Thanks you gentlemen.  I'm sorry that I asked the wrong question. I actually
need to search from the end of the string and need the InStrRev function.
Possible without code?

Lee

"Dave Peterson" wrote:

> You can use =search() or =find()
>
> =if(isnumber(search("something",a1)),"found it","nope")
>
> =find() is case sensitive
> =search() isn't.
>
> Lee Hunter wrote:
> >
> > Is there anyway to use the InStr function in a formula or must I create a VBA
> > function to do it?
> >
> > Thanks,
> > Lee
>
> --
>
> Dave Peterson
>

----------


## Dave Peterson

One way:

=LOOKUP(2,1/(MID(A1,ROW(INDIRECT("1:"&LEN(A1))),1)="e"),
ROW(INDIRECT("1:"&LEN(A1))))

Change "e" to the last character you want to find.

Lee Hunter wrote:
>
> Thanks you gentlemen.  I'm sorry that I asked the wrong question. I actually
> need to search from the end of the string and need the InStrRev function.
> Possible without code?
>
> Lee
>
> "Dave Peterson" wrote:
>
> > You can use =search() or =find()
> >
> > =if(isnumber(search("something",a1)),"found it","nope")
> >
> > =find() is case sensitive
> > =search() isn't.
> >
> > Lee Hunter wrote:
> > >
> > > Is there anyway to use the InStr function in a formula or must I create a VBA
> > > function to do it?
> > >
> > > Thanks,
> > > Lee
> >
> > --
> >
> > Dave Peterson
> >

--

Dave Peterson

----------


## Harlan Grove

Dave Peterson wrote...
>One way:
>
>=LOOKUP(2,1/(MID(A1,ROW(INDIRECT("1:"&LEN(A1))),1)="e"),
>  ROW(INDIRECT("1:"&LEN(A1))))
....

That's specific to the sought text being a single character rather than
a possibly variable length substring. Alternatives include

=FIND(CHAR(127),SUBSTITUTE(A1,A2,CHAR(127),
(LEN(A1)-LEN(SUBSTITUTE(A1,A2,"")))/LEN(A2)))

and

=LOOKUP(33000,FIND(A2,A1,ROW(INDEX(1:65536,1,1):INDEX(1:65536,LEN(A1),1))))

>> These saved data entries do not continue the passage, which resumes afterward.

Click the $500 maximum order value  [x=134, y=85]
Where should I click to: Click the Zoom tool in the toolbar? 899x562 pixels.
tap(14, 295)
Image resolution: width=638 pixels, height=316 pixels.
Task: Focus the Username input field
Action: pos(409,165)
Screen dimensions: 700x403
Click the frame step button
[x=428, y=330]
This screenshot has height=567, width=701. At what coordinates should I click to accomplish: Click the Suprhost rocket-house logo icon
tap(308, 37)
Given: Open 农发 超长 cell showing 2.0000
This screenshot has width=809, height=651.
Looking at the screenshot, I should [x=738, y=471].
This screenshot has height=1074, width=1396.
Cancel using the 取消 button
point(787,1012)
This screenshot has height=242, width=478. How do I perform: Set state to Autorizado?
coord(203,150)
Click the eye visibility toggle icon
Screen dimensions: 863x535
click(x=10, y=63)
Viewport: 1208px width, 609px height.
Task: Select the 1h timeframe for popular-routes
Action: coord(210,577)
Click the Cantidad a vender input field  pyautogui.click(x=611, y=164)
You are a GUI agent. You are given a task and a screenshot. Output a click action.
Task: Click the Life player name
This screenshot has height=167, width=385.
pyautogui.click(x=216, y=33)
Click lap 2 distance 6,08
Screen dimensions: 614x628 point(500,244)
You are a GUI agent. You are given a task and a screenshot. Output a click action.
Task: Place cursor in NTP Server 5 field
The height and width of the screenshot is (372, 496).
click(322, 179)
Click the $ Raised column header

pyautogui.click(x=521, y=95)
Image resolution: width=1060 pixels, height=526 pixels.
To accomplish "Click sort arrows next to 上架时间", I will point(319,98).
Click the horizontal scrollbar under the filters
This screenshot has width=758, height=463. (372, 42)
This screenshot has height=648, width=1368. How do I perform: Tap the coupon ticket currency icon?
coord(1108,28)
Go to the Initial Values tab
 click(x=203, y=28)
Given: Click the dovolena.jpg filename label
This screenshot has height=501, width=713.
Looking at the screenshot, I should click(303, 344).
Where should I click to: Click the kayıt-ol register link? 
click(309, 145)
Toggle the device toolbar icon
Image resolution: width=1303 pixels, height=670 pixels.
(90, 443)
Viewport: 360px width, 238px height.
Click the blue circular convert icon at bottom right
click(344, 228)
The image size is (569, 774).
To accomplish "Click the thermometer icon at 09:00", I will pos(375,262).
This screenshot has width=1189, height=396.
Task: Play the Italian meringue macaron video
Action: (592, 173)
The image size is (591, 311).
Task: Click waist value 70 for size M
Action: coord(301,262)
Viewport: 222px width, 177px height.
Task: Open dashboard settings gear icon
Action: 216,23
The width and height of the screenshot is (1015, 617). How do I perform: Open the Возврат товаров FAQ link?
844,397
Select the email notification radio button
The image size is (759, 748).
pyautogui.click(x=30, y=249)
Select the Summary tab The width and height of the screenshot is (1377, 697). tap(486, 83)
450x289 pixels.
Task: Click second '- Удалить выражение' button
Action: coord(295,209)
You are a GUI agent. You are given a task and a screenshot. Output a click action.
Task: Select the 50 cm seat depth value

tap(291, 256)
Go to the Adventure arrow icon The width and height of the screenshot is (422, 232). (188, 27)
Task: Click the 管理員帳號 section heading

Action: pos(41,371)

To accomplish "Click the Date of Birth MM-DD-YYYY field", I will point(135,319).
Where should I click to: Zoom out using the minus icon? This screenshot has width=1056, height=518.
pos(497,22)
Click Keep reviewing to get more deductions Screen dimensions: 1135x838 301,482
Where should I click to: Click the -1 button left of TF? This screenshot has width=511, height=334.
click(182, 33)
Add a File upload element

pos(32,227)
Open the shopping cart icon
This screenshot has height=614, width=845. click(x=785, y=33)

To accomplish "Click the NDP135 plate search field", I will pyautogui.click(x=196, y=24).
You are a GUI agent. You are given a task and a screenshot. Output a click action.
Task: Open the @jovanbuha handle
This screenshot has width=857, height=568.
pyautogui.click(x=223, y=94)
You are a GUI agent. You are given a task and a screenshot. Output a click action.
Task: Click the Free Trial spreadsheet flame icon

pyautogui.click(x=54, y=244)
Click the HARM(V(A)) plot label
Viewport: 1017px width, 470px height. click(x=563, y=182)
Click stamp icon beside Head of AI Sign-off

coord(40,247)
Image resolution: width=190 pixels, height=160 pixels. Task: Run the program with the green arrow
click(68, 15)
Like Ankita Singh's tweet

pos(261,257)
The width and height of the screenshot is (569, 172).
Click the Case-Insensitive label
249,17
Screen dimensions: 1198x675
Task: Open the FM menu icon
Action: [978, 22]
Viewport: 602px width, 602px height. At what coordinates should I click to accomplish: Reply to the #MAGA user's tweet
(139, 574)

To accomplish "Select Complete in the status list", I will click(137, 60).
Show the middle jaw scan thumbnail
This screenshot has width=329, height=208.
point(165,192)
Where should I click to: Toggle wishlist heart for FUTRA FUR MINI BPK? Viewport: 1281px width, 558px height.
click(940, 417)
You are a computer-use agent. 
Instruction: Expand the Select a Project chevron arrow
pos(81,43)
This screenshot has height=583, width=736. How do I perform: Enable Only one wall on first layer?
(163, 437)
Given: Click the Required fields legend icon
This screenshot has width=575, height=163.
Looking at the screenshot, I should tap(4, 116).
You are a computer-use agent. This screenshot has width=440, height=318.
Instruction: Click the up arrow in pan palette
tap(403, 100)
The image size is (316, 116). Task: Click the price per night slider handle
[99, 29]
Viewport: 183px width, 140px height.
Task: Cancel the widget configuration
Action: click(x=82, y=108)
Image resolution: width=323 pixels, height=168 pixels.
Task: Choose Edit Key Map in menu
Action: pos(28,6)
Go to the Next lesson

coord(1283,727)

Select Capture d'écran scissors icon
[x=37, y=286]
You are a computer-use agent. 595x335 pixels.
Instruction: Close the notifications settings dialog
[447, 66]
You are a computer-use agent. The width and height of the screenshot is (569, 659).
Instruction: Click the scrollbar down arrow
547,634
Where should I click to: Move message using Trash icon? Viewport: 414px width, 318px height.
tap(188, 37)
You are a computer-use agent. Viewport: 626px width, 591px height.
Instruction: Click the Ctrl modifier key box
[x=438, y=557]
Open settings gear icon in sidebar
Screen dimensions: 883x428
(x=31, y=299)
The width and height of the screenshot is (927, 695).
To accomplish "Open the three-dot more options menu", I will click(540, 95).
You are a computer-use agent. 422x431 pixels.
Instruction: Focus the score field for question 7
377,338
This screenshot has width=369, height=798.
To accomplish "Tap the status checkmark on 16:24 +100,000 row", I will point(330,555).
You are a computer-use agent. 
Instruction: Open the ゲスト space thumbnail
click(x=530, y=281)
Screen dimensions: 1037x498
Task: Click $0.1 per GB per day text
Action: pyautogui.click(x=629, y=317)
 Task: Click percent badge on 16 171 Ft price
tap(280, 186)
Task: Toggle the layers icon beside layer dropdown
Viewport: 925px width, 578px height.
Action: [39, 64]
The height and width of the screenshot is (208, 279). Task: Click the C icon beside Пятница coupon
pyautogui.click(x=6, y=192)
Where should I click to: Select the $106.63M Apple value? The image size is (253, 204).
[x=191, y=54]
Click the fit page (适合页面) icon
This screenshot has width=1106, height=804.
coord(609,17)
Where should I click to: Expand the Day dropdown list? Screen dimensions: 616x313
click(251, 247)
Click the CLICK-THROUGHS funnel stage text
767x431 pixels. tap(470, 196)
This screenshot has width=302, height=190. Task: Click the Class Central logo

where A1 is the string to be searched and A2 is the substring sought.

----------


## Tushar Mehta

If you are like me you would probably go with a pass-through VBA function.

function VBAInStrRev({all the arguments to InstrRev)
VBAInStrRev = InStrRev({all the arguments to InstrRev)
end function

We'll soon hear the howls of all those who prize saving 3.141592 CPU cycles
over the loss of transparency, maintainability, and ease of understanding.
Since I am not one of them, yes, I would strongly consider use of the pass-
through function.

--
Regards,

Tushar Mehta
www.tushar-mehta.com
Excel, PowerPoint, and VBA add-ins, tutorials
Custom MS Office productivity solutions

In article <FDAABF53-E543-45F8-A3CC-4A5041ADF7D5@microsoft.com>,
LeeHunter@discussions.microsoft.com says...
> Thanks you gentlemen.  I'm sorry that I asked the wrong question. I actually
> need to search from the end of the string and need the InStrRev function.
> Possible without code?
>
> Lee
>
> "Dave Peterson" wrote:
>
> > You can use =search() or =find()
> >
> > =if(isnumber(search("something",a1)),"found it","nope")
> >
> > =find() is case sensitive
> > =search() isn't.
> >
> > Lee Hunter wrote:
> > >
> > > Is there anyway to use the InStr function in a formula or must I create a VBA
> > > function to do it?
> > >
> > > Thanks,
> > > Lee
> >
> > --
> >
> > Dave Peterson
> >
>

----------


## Harlan Grove

Tushar Mehta wrote...
>If you are like me you would probably go with a pass-through VBA function.
>
>function VBAInStrRev({all the arguments to InstrRev)
>    VBAInStrRev = InStrRev({all the arguments to InstrRev)
>end function
>
>We'll soon hear the howls of all those who prize saving 3.141592 CPU cycles
>over the loss of transparency, maintainability, and ease of understanding.
>Since I am not one of them, yes, I would strongly consider use of the pass-
>through function.

It's more than a few CPU cycles. The Excel/VBA udf interface isn't
quick. Also, unless there's documentation that goes along with that
udf, there's theoretical transparency and maintainability only for the
OP.

But there are other considerations. UDFs are considered macros in the
context of macro security. So the macros would need to be certified in
order to run on other PCs if they'd be used in business environments in
which macro security is usually set to high. And there'll soon be the
added complication that Excel 12 won't support such UDFs in web
services. Maybe not a concern for the OP, but legacy VBA udfs will soon
become a big headache for Excel developers. Nasty, long formulas using
only built-in functions, on the other hand, would still work even in
web services. Portability not a concern for you?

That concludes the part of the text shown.